Diffusers such as annularly radial diffusers disposed about the periphery of the radial exit of a centrifugal compressor, function to diffuse the compressed flow by changing the velocity head thereof to an increased pressure.
a diffuser typical to gas turbine engines has an inlet region receiving flow at transonic conditions, and a downstream portion wherein the flow is at subsonic conditions.
vanes extending across the diffuser space For a variety of aerodynamic and mechanical efficiency reasons it is conventional practice to utilise vanes extending across the diffuser space. For instance, the vanes act as walls for intercepting boundary layer flows to prevent recirculation thereof back into the compressor. While utilisation of vanelss diffusers have been known to the prior art, their applicability and utility is quite limited in practical situations.

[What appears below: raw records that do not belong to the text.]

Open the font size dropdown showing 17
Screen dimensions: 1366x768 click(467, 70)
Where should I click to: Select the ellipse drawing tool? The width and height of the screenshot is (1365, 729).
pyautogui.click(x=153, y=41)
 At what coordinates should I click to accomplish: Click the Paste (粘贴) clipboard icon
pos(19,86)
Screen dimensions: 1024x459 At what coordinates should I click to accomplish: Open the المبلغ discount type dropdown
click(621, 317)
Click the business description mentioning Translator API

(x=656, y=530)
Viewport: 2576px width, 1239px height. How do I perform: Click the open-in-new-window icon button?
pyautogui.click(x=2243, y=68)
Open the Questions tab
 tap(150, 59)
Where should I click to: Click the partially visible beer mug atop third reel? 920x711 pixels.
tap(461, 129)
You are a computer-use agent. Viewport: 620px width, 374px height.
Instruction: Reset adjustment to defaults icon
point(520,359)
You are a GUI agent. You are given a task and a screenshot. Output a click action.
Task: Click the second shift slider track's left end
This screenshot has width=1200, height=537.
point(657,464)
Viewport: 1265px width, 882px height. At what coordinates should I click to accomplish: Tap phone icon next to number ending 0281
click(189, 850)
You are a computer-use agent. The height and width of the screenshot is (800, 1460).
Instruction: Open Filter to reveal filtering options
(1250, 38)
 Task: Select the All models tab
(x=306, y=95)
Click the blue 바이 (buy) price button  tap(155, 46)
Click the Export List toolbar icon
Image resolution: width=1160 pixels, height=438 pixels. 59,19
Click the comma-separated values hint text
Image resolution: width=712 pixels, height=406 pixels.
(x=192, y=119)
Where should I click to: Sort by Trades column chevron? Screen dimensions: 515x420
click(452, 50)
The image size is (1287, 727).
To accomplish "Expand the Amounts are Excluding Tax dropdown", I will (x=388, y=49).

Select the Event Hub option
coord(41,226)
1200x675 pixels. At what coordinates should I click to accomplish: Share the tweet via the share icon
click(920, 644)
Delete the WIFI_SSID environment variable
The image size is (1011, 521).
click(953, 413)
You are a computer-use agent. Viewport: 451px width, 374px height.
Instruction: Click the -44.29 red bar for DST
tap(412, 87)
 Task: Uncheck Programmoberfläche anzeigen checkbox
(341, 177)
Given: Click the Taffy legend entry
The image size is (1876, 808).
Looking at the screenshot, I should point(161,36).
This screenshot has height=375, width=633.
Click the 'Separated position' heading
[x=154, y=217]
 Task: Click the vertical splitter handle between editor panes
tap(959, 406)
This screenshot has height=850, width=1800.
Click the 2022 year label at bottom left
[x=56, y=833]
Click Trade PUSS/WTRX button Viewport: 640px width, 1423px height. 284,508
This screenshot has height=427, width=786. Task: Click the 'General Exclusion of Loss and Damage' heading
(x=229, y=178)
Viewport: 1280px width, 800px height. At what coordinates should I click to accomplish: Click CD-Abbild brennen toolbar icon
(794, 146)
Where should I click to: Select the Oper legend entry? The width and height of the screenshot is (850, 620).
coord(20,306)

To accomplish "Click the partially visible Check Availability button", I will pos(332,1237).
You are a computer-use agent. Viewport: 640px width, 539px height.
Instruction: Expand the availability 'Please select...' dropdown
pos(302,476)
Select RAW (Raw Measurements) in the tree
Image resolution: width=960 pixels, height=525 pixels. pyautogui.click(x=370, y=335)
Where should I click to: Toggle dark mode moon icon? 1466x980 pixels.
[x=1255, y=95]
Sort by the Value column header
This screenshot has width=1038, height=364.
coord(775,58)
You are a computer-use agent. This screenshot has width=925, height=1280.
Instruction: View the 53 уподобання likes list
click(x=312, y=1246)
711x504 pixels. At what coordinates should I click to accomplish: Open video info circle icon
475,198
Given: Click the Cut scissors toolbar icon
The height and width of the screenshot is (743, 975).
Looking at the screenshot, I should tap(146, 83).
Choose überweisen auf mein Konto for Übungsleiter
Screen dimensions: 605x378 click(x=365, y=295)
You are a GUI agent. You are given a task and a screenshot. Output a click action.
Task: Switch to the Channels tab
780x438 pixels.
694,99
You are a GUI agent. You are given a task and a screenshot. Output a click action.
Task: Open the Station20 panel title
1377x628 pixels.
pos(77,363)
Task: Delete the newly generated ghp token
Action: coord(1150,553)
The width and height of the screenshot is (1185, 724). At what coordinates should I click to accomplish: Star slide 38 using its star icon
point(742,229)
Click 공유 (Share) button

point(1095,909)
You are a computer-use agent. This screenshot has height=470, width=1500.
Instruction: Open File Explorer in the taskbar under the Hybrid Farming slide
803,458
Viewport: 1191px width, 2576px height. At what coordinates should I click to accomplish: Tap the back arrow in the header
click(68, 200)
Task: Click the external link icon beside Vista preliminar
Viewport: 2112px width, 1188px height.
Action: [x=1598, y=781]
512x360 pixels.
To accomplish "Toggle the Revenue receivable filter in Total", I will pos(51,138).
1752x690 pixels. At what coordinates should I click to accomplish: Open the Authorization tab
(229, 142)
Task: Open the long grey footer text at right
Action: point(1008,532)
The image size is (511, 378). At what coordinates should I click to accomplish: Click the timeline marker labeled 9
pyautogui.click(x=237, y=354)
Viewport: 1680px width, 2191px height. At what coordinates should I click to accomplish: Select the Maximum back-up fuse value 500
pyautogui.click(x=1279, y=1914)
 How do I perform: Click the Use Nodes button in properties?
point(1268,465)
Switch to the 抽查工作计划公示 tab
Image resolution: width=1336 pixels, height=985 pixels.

a centrifugal compressor including a radial diffuser (32) having opposed side walls (40,42) defining a space between them for diffusing gas flow, and stator vanes (44,46) extending from one side wall to the other acorss the said space to divide it into passageways, characterised in that the vanes are in two sets, the leading edges of the vanes (44) of one set being swept back from a first side wall (40) while the leading edges of vanes of the second set (46) are swept back from the second side wall (42), the stator vanes of the first set being interposed between and alternating with those of the second set.
the side walls are generally parallel flat annular walls and the stator vanes extend generally perpendicularly to them.
the leading edge of each vane may follow a substantially straight line, or if desired it may be curved, or it may be swept back from each side wall towards an intermediate point.
the compressor includes a centrifugal impeller having hub and shroud sides, and a peripheral exit passage for compressed gas
the vanes have leading edges each extending from a point on one side wall adjacent the peripheral inlet to a point on the other sidewall downstream of the inlet.
the vanes have leading edges spaced outwardly from the impeller exit no more than approximately five percent of the ratio of the said exit.
the present invention provides an improved surge margin for the compressor and the associated gas turbine engine, as well as improved efficiency throughout a variety of operational ranges of the compressor, particularly also improving part load operational efficiency of the compressor and/or gas turbine engine.
the alternately swept ' configuration of the diffuser vanes introduces vane blockage-so gradually that a 'substantially constant cross-sectional area of the diffuser space can be maintained to reduce pressure distortion at the impeller exit and there reduce stress imposed on the impeller.
the highly swept leading edges of the vanes allows the incidence to be optimised across a broad portion of the span or width of the associated diffuser passage with a very simple geometry.
the alternately swept configuration permits introduction of walls or fences for intercepting the boundary layer flow and avoiding recirculation thereof into the compressor impeller and further is believed to generate vortices which tend to delay flow separation from the walls of the diffuser passages.
a gas turbine engine generally referred to by the numeral 20 includes a radial centrifugal compressor section 22 having an axial inlet end 24 for receiving air flow and a radial exit end 26 for discharging higher pressure air flow.
Compressor 22 has a plurality of radially arranged blades 28 in a conventional manner extending between the hub portion 30 and an outer edge of the blades adjacent a stationary shroud 31.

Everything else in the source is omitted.